» **Problem to solve**
In the entries below, count every line containing "Instituto". Reply with the number alone.

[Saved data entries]
-=-=-

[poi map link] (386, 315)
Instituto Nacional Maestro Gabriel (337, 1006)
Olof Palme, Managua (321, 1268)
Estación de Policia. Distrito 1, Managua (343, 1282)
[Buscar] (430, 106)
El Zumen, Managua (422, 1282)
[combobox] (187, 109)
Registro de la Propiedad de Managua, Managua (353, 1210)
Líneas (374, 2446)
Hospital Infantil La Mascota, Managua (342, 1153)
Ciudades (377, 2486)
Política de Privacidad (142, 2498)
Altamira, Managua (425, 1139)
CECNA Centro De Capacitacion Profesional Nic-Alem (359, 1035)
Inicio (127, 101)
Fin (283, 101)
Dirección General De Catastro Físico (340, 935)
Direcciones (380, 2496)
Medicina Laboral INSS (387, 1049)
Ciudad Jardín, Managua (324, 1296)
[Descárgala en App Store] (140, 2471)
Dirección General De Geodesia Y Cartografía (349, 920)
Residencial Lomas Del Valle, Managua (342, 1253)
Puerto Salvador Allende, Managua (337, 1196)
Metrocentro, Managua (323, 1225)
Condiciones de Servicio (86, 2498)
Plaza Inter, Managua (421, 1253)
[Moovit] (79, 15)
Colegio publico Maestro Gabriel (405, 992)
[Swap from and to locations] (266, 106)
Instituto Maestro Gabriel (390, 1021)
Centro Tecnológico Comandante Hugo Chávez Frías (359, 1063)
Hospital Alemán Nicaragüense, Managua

-=-=-

» **Answer to this task**
2